UN COMIENZO ÍNTIMO, PERO PESADO

La noche comenzó con los locales Dead Rooster y Burden Rage, con dos propuestas diferentes dentro del aspecto del death metal, pero con igual intensidad y demostrando la buena salud que el estilo cuenta en la escena local. Con respecto al plato principal de la noche La intimidad de Bula hace que no haya misterios. Los músicos bajan las escalares del sotano y van directo al escenario para acomodarse. Una imagen anticlimática que en algunos casos puede atentar contra el show, pero no sería el caso esta noche.

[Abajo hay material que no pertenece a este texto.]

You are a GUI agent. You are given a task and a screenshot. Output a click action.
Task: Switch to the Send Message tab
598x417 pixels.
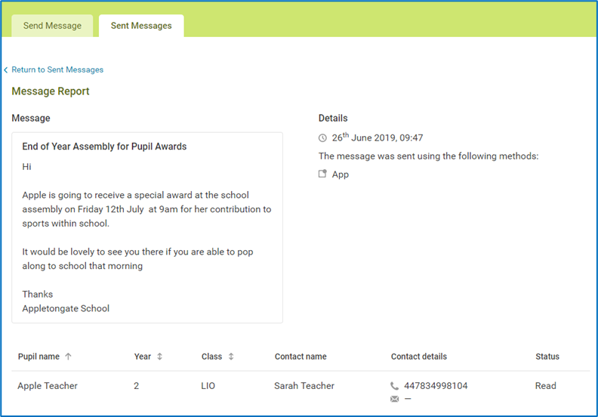(x=52, y=26)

Dead Rooster abriendo la noche

Desde los primeros acordes, quedó claro que el repertorio apuntaría a satisfacer tanto a los seguidores históricos como a quienes descubrieron al grupo en los últimos años. Clásicos de álbumes esenciales como “Consuming Impulse”, “Testimony of the Ancients” fueron la columna vertebral del show y fueron recibidos con entusiasmo por un público que, aunque pequeño, respondió con pogos constantes y una ovación permanente entre canción y canción.

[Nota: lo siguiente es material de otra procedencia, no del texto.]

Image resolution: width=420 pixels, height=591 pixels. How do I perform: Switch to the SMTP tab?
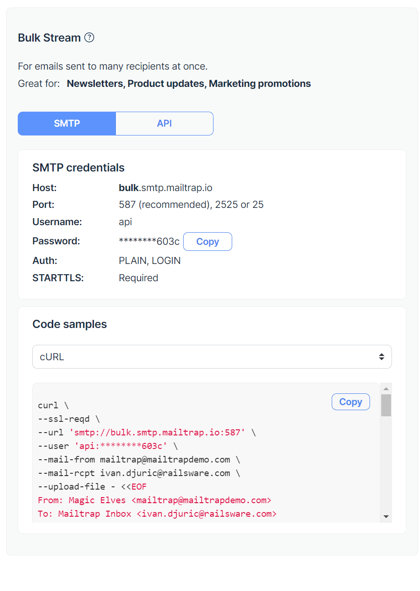coord(66,123)
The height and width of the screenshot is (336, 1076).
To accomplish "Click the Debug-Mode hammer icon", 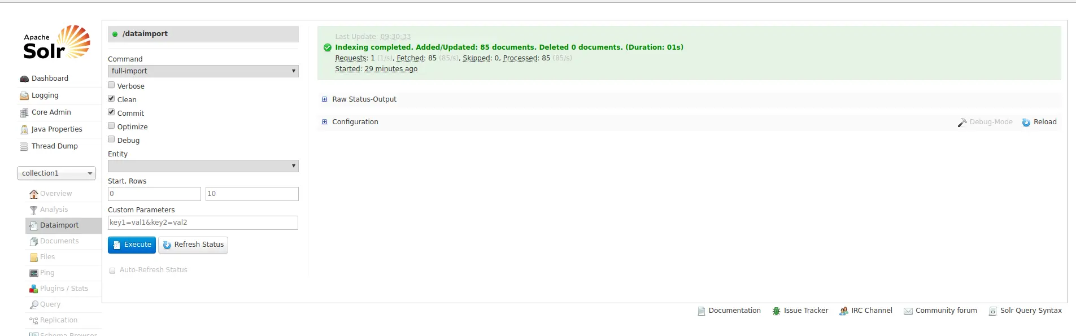I will coord(962,123).
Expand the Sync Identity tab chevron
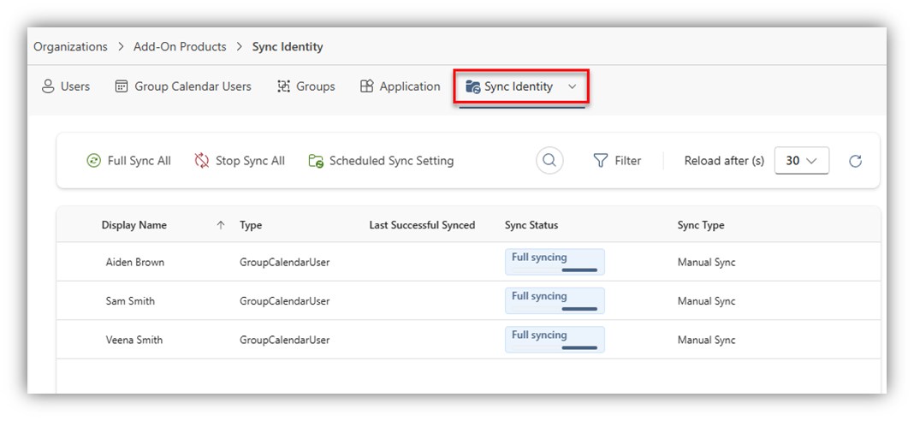This screenshot has width=914, height=421. coord(573,86)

Patrick Mameli volvió a demostrar por qué continúa siendo una figura de referencia dentro del género. Su trabajo en la guitarra mantuvo el nivel de virtuosismo que caracteriza a Pestilence, alternando riffs veloces, pasajes complejos y solos ejecutados con absoluta solvencia. La banda, ajustada y contundente, sostuvo un sonido compacto que permitió apreciar cada detalle de las composiciones, incluso en los momentos más intrincados. Ayudó la acústica del lugar que, ante los prejuicios que podrían surgir, siempre suena bien. El aspecto sonoro fue uno de los puntos fuertes de la velada. La mezcla permitió distinguir con claridad el trabajo de cada instrumento, algo fundamental en una propuesta donde la complejidad musical es parte del ADN del grupo. La batería sostuvo un ritmo demoledor durante toda la presentación, mientras el bajo aportó el peso necesario para equilibrar la agresividad de las guitarras.

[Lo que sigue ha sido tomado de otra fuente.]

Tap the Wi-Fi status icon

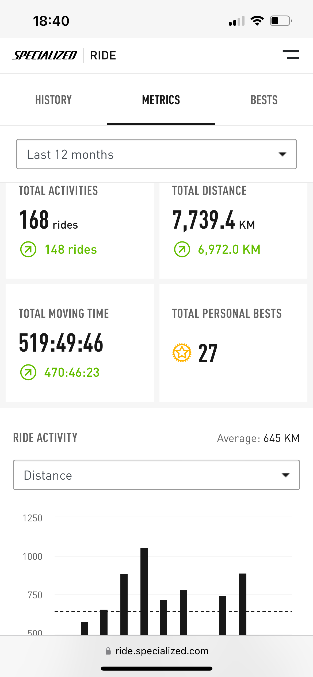[x=257, y=21]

UN TESTIMONIO DE RIFFS ATRONADORES

La respuesta del público fue de menos a más. La conexión entre la banda y los asistentes fue creciendo con el correr del concierto, consolidando una atmósfera de respeto mutuo entre músicos y seguidores. Lejos de limitarse a una exhibición de virtuosismo, Pestilence logró transmitir la intensidad que convirtió a sus discos en piezas fundamentales del metal extremo. La combinación entre velocidad, precisión y contundencia dejó en evidencia que el grupo conserva intacta su identidad, sin depender únicamente del factor nostalgia incoporando canciones de su última etapa como “Deificvs” o “Morbvs Propagationem”.

El cierre llegó con una ovación que confirmó el éxito de la visita. En los últimos tres años la banda nos ha visitado tres veces, lo que quizás atenta a la hora de conseguir un mayor público, sumado a que la propuesta de la banda no es la más accesible para un publico casual. Pero para los presentes, Pestilence es satisfacción garantizada.

Es que, en definitiva, la banda neerlandesa volvió a demostrar que sigue ocupando un lugar privilegiado dentro del death metal mundial. Su paso por Buenos Aires dejó la sensación de haber asistido a una verdadera clase magistral de técnica, potencia y fidelidad a un legado que continúa inspirando a nuevas generaciones de músicos y fanáticos.